*** Extracted information ***

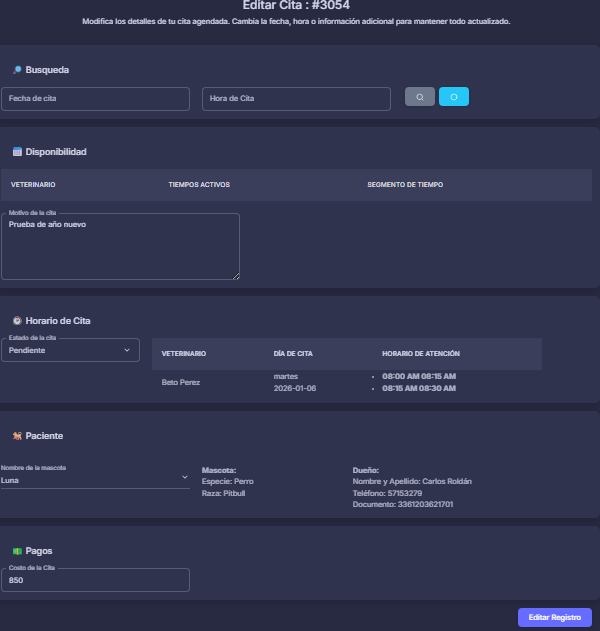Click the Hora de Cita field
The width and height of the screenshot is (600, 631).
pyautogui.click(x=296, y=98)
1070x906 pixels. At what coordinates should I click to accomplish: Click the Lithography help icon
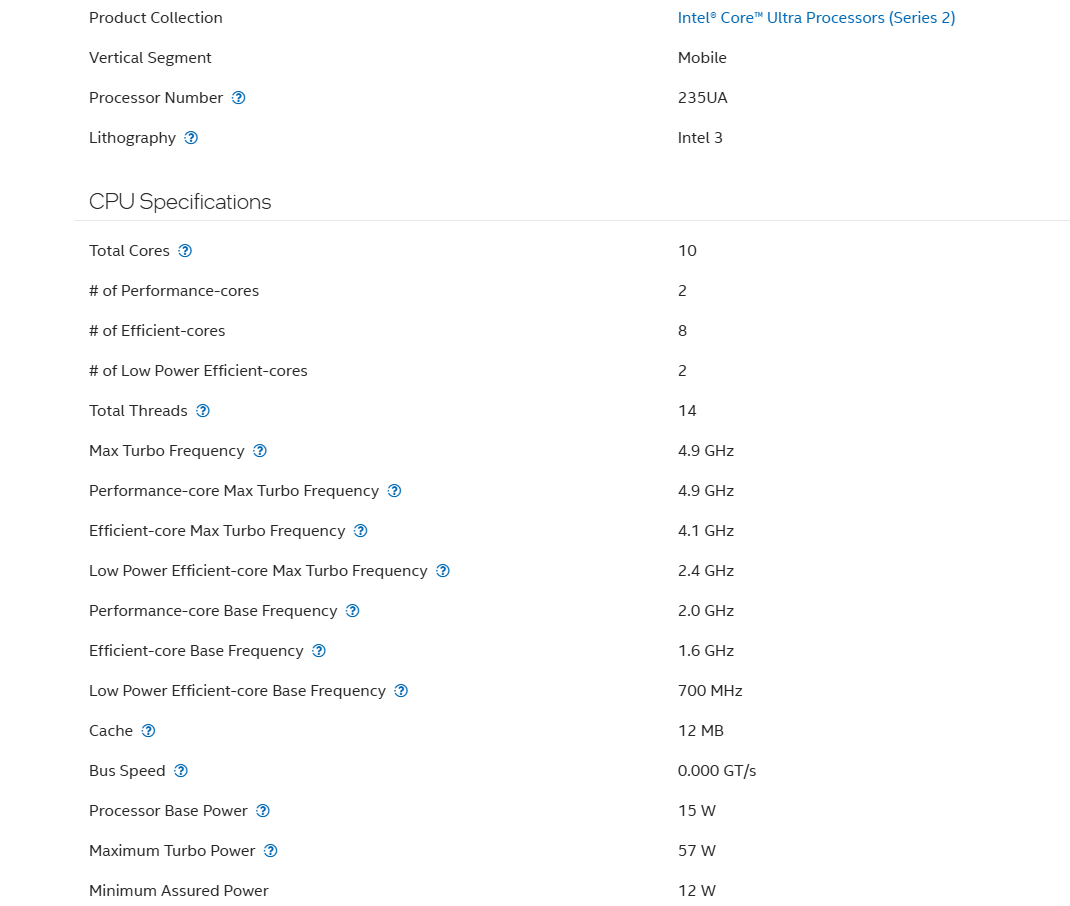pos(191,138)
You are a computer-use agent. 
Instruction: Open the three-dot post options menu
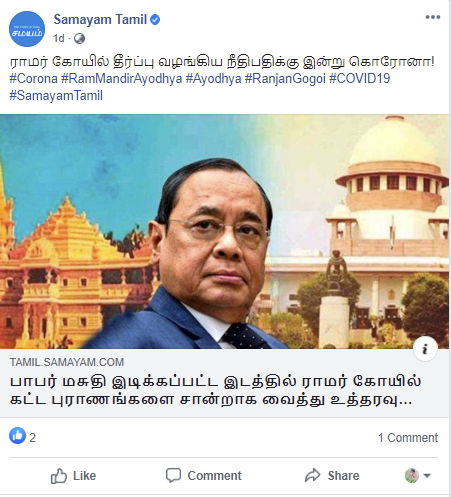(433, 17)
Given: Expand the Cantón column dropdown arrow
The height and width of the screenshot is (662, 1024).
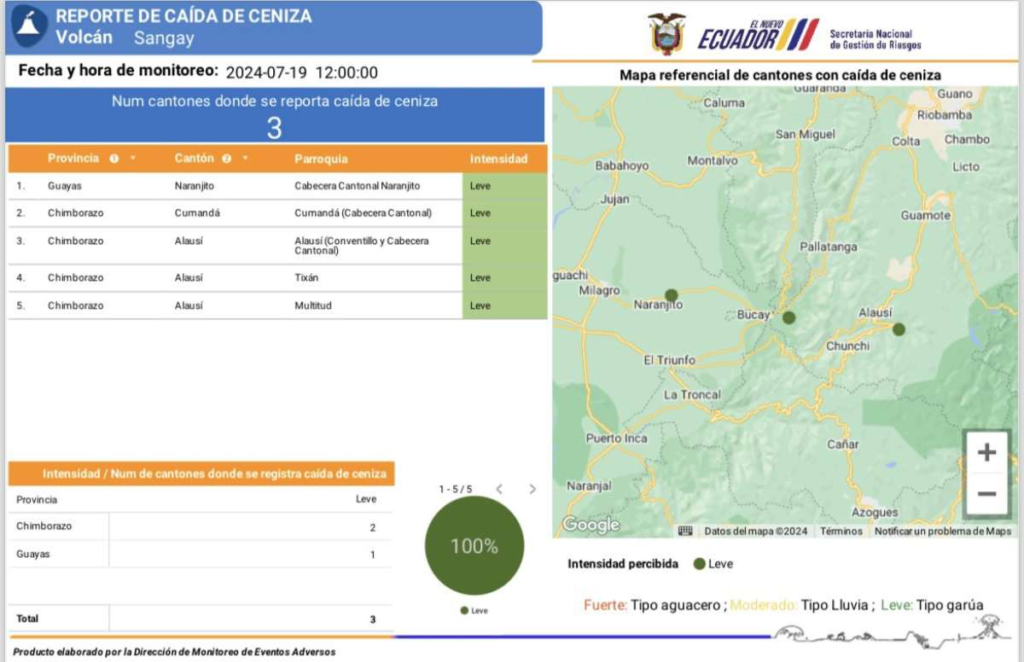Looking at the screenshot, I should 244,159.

*** End of Extracted information ***

=== Task objective ===
All lines from the one containing "1070x906 pixels. At" to the last line of the data above, both included, should be printed exactly, and the pictures should not appear.

=== Answer section ===
1070x906 pixels. At what coordinates should I click to accomplish: Click the Lithography help icon
pos(191,138)
You are a computer-use agent. 
Instruction: Open the three-dot post options menu
(433, 17)
Given: Expand the Cantón column dropdown arrow
The height and width of the screenshot is (662, 1024).
Looking at the screenshot, I should 244,159.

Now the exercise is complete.